> DESCRIPTION OF THE TASK
Starting at the line that contains "Est. Mortgage / mo (476, 196)" in the listing below, write out every line word for word until you have written the line that contains "Mortgage Calculator (87, 2320)".

[[ DATASET EXTRACT open ]]

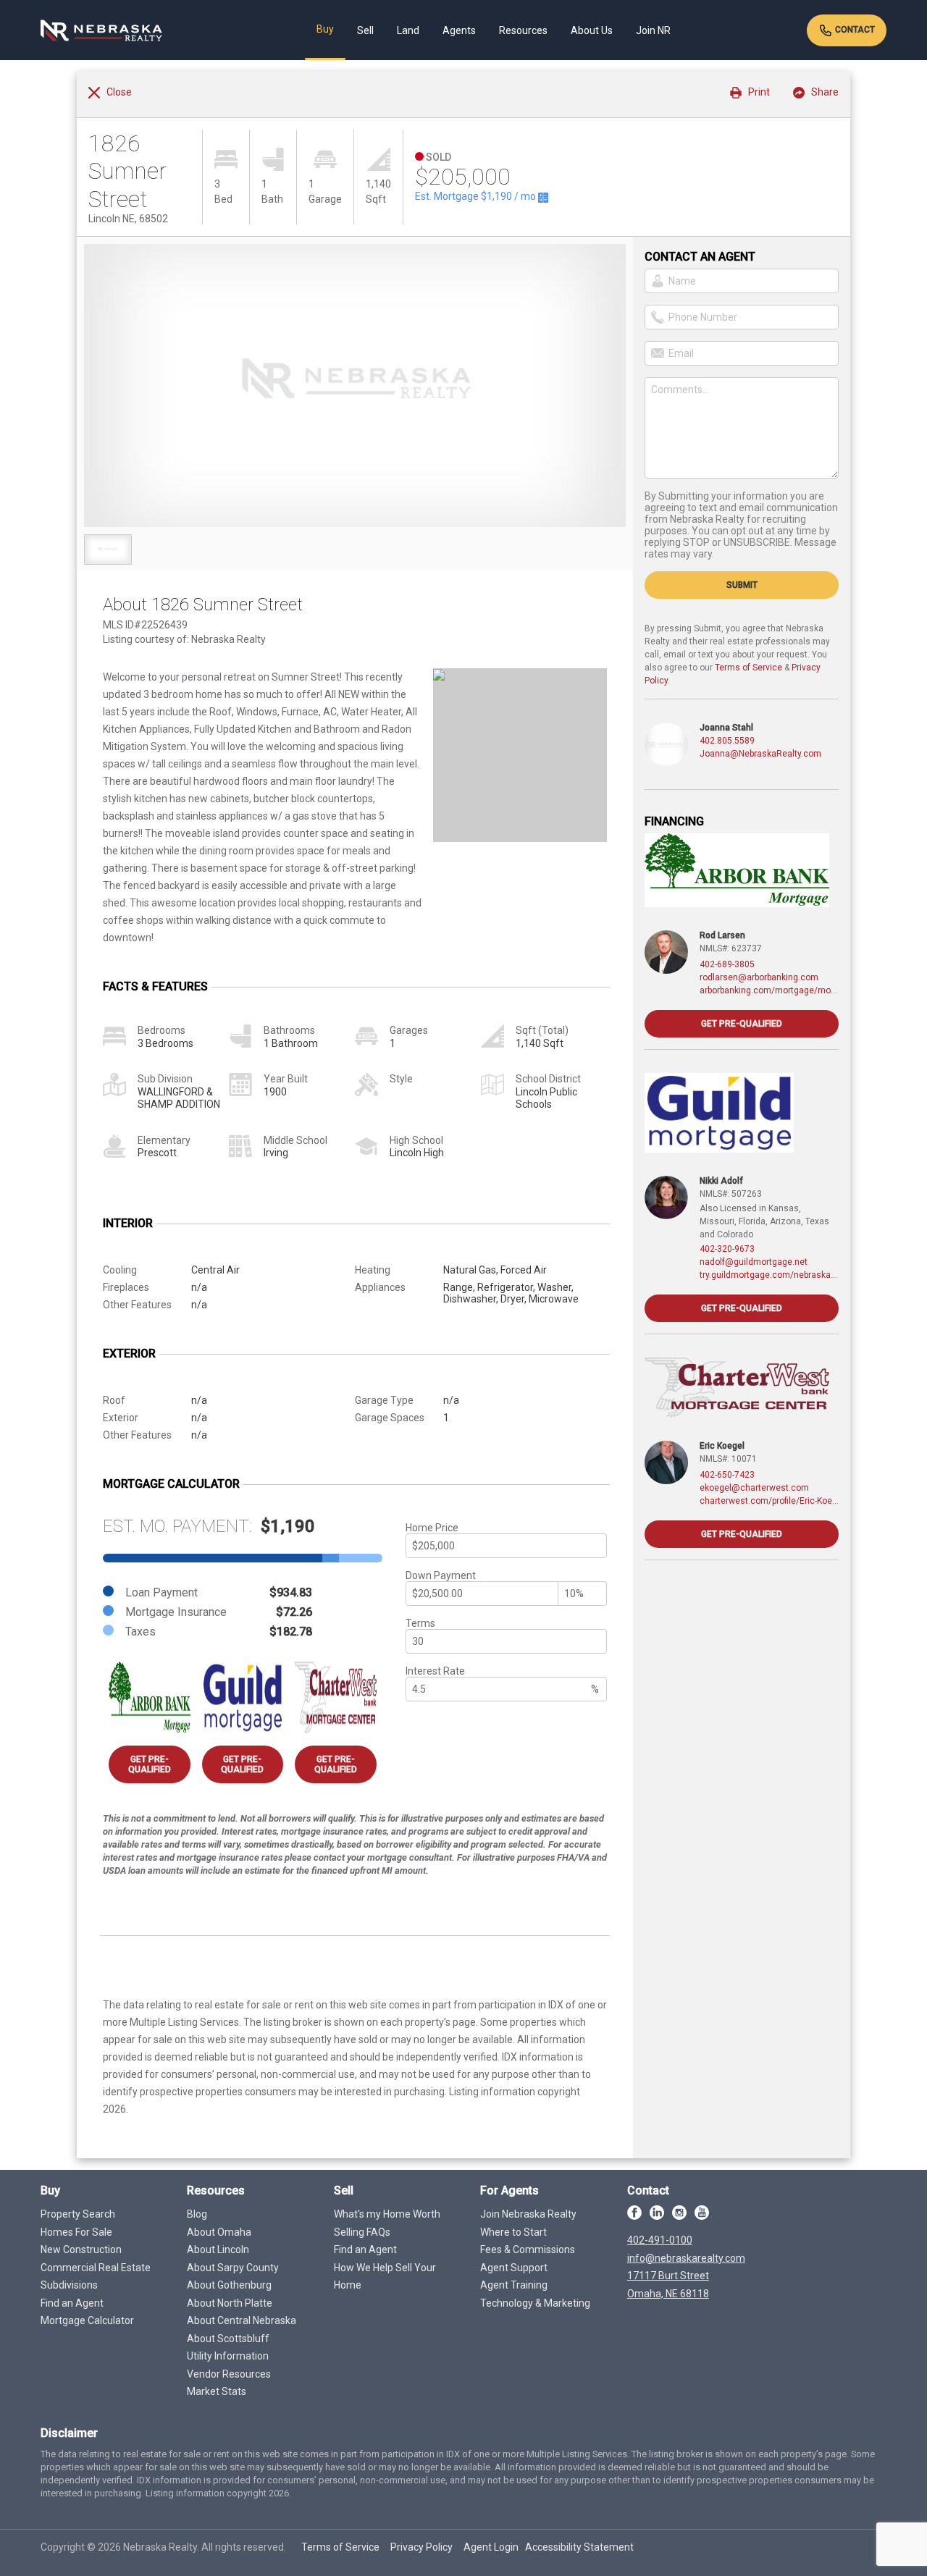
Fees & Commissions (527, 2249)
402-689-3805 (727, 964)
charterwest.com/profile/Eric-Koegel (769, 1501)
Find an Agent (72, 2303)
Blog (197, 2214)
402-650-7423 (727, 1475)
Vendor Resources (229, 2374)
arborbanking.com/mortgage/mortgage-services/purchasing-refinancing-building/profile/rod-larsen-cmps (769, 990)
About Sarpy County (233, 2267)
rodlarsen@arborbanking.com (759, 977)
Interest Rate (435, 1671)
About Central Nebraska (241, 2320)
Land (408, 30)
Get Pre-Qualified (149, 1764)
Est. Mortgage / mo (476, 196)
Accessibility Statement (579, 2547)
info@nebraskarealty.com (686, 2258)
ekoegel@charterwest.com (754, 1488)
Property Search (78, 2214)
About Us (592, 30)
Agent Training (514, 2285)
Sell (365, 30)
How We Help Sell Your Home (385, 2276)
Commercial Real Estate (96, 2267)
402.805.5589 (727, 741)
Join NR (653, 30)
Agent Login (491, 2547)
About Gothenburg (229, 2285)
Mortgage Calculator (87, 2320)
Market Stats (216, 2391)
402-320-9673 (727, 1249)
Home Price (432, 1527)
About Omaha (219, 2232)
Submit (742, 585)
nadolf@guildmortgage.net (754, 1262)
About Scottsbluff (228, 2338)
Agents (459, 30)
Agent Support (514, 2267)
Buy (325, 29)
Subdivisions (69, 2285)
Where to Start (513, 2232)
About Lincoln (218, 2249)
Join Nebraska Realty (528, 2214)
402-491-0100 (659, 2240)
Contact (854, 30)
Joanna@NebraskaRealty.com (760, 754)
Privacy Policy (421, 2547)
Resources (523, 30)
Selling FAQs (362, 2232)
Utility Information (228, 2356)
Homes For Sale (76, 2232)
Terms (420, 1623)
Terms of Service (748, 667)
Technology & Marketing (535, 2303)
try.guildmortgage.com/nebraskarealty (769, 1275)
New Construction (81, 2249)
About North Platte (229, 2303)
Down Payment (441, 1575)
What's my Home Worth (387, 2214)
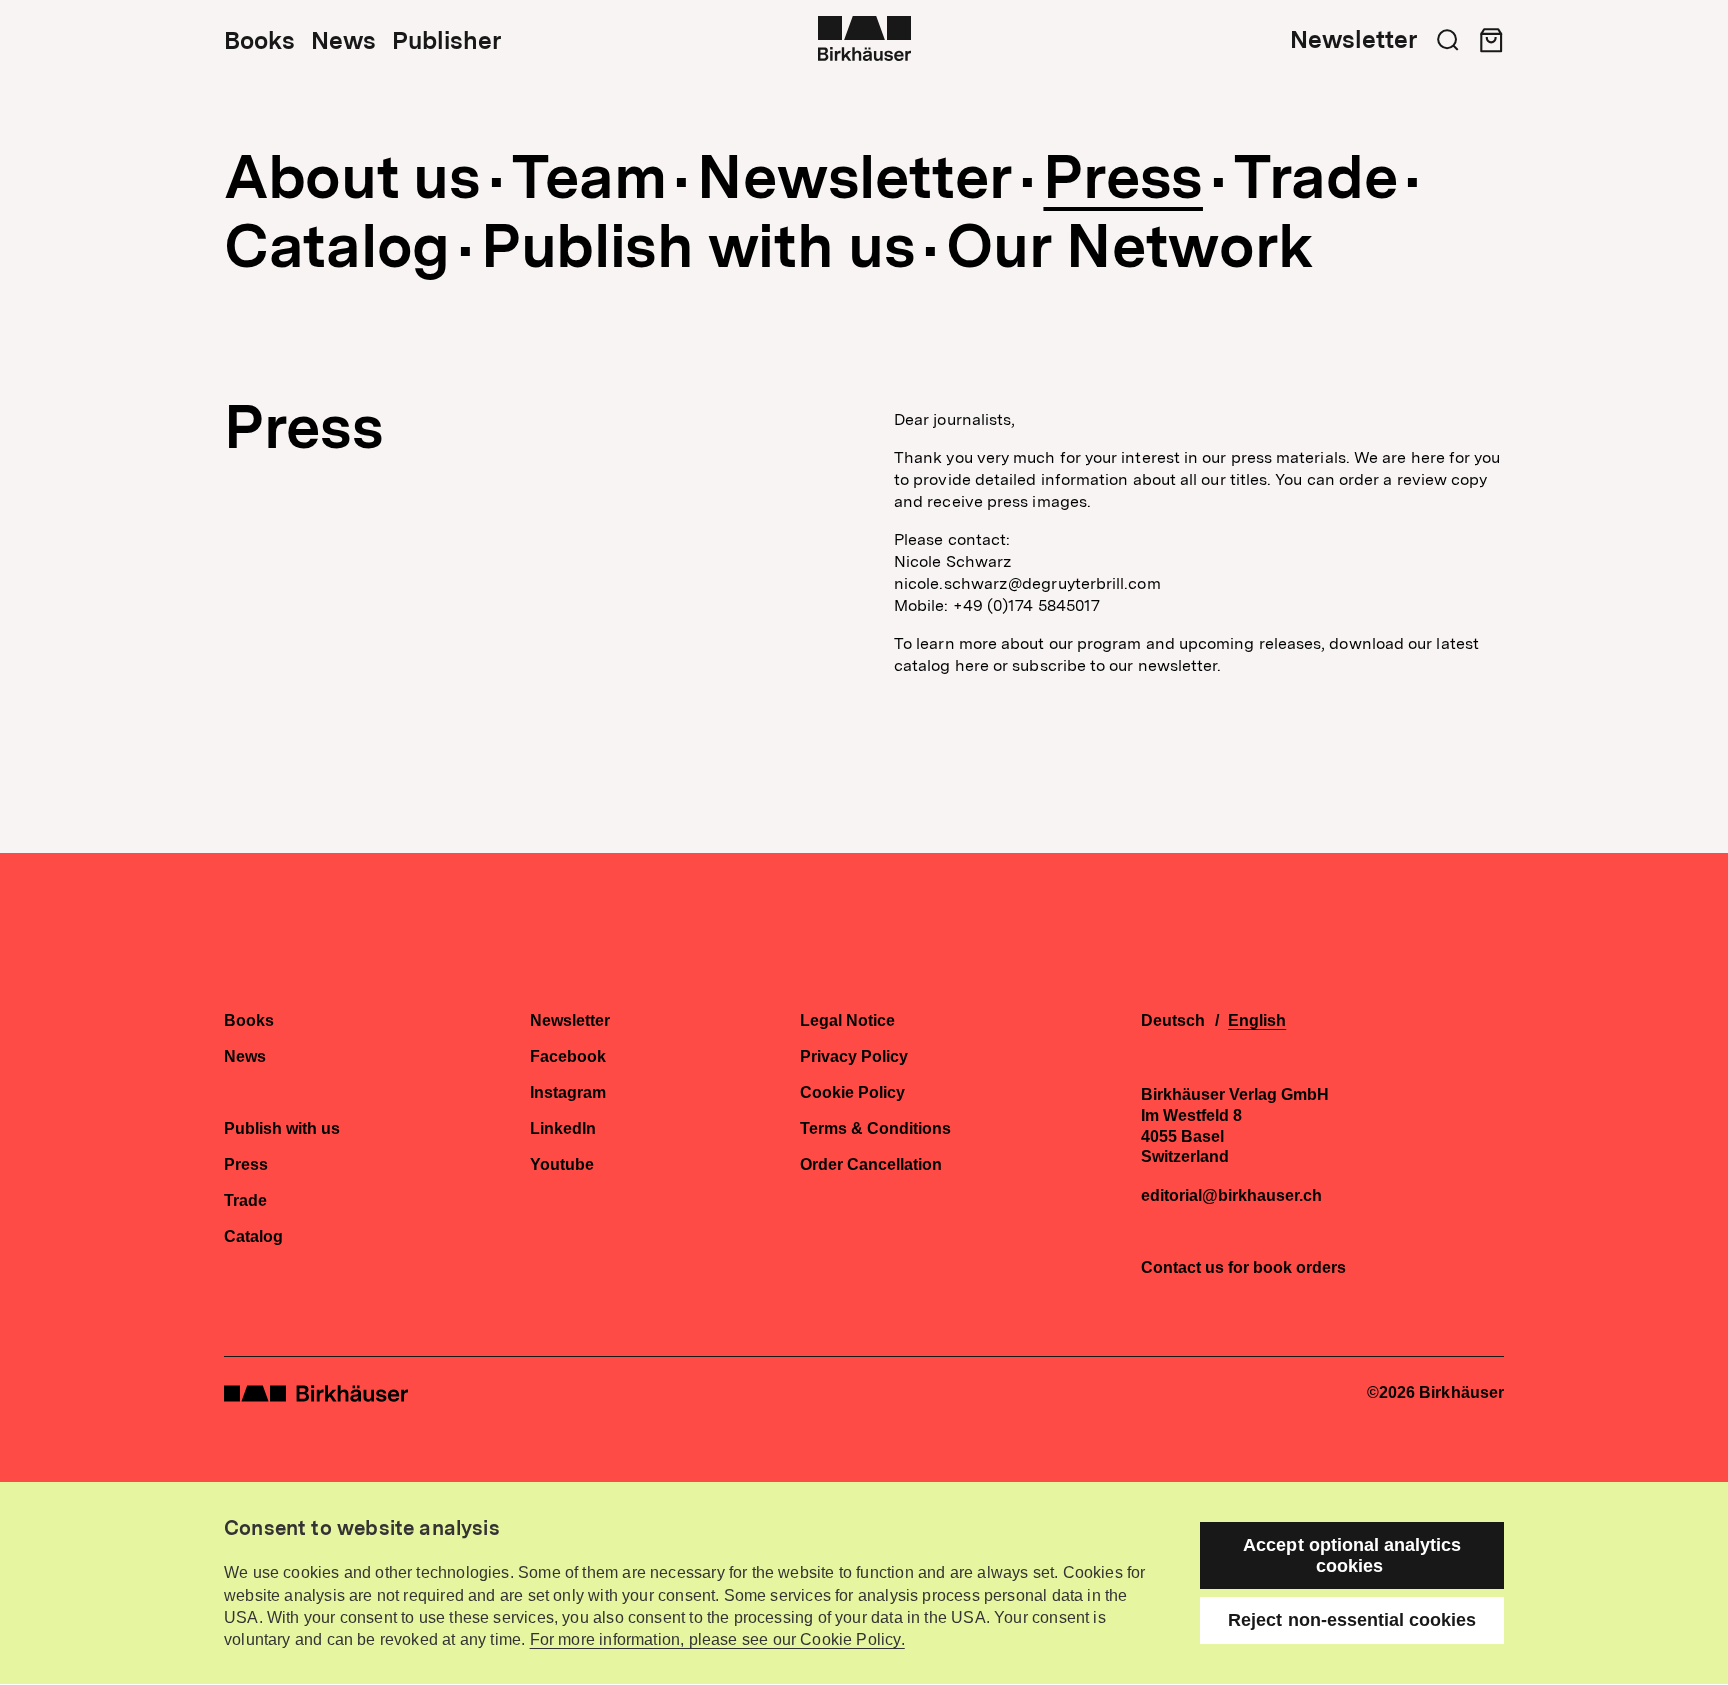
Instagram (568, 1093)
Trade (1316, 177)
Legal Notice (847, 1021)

[[ DATASET EXTRACT closed ]]

> OUTPUT
Est. Mortgage / mo (476, 196)
Accessibility Statement (579, 2547)
info@nebraskarealty.com (686, 2258)
ekoegel@charterwest.com (754, 1488)
Property Search (78, 2214)
About Us (592, 30)
Agent Training (514, 2285)
Sell (365, 30)
How We Help Sell Your Home (385, 2276)
Commercial Real Estate (96, 2267)
402.805.5589 (727, 741)
Join NR (653, 30)
Agent Login (491, 2547)
About Gothenburg (229, 2285)
Mortgage Calculator (87, 2320)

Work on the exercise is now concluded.